◆ INFORMATION
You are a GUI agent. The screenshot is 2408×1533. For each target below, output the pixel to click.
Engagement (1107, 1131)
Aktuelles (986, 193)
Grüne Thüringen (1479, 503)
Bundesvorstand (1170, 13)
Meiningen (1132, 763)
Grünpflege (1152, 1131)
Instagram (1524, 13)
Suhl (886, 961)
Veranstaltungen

◆ DESCRIPTION OF THE TASK
Transcribe the whole listing above, keeping each line exactly as written.

◆ YOUR RESPONSE
You are a GUI agent. The screenshot is 2408×1533. For each target below, output the pixel to click.
Engagement (1107, 1131)
Aktuelles (986, 193)
Grüne Thüringen (1479, 503)
Bundesvorstand (1170, 13)
Meiningen (1132, 763)
Grünpflege (1152, 1131)
Instagram (1524, 13)
Suhl (886, 961)
Veranstaltungen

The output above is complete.